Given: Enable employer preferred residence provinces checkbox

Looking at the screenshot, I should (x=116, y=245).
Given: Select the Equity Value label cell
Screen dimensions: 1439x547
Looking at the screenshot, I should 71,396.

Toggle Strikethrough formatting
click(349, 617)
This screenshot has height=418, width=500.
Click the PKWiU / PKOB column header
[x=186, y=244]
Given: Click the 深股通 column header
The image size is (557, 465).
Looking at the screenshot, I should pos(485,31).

==

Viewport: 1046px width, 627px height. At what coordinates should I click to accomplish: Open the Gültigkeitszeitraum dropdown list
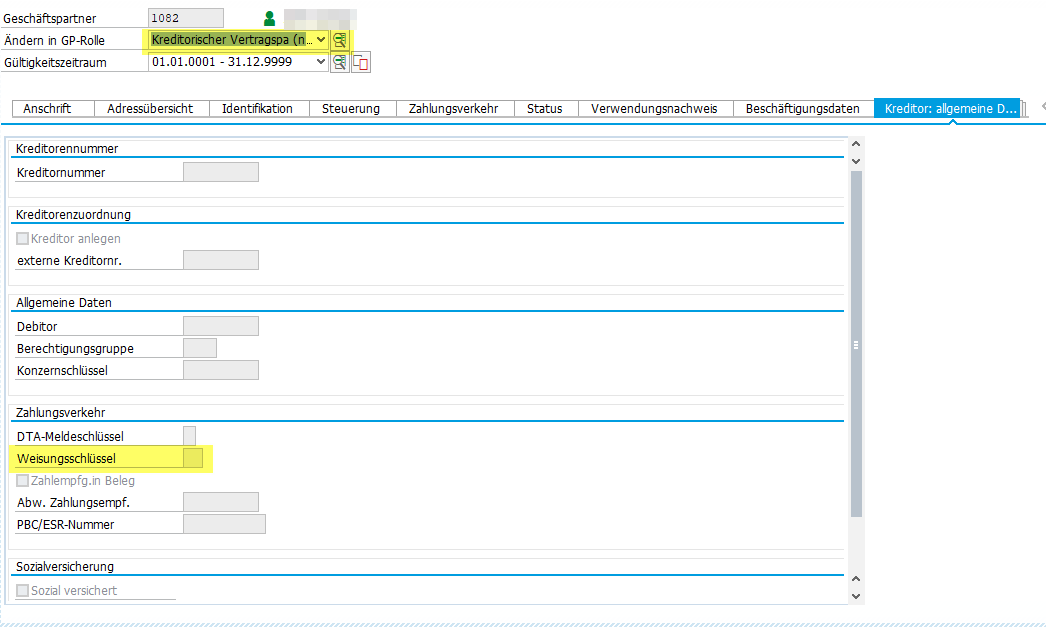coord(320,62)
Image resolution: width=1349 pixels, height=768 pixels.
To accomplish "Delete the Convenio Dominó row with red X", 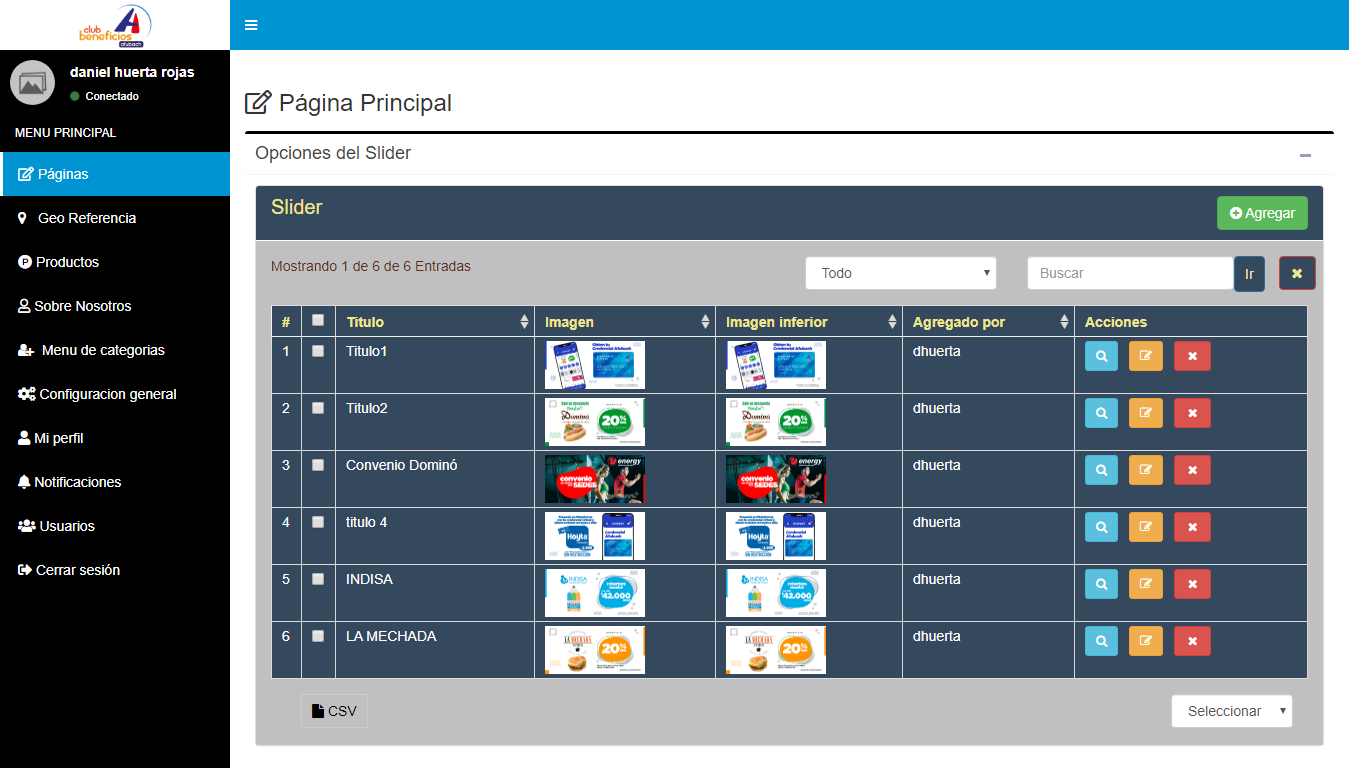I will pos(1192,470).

==

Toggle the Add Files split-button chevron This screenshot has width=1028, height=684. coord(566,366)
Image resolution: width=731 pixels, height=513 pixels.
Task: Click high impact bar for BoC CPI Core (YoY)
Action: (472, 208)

BRIEF
Your answer should consist only of the lines above between the line holding "Given: Enable employer" and the line holding "This screenshot has height=418, width=500.", inclusive, each transcribed exactly.

ANSWER TO THIS PROBLEM
Given: Enable employer preferred residence provinces checkbox

Looking at the screenshot, I should (x=116, y=245).
Given: Select the Equity Value label cell
Screen dimensions: 1439x547
Looking at the screenshot, I should 71,396.

Toggle Strikethrough formatting
click(349, 617)
This screenshot has height=418, width=500.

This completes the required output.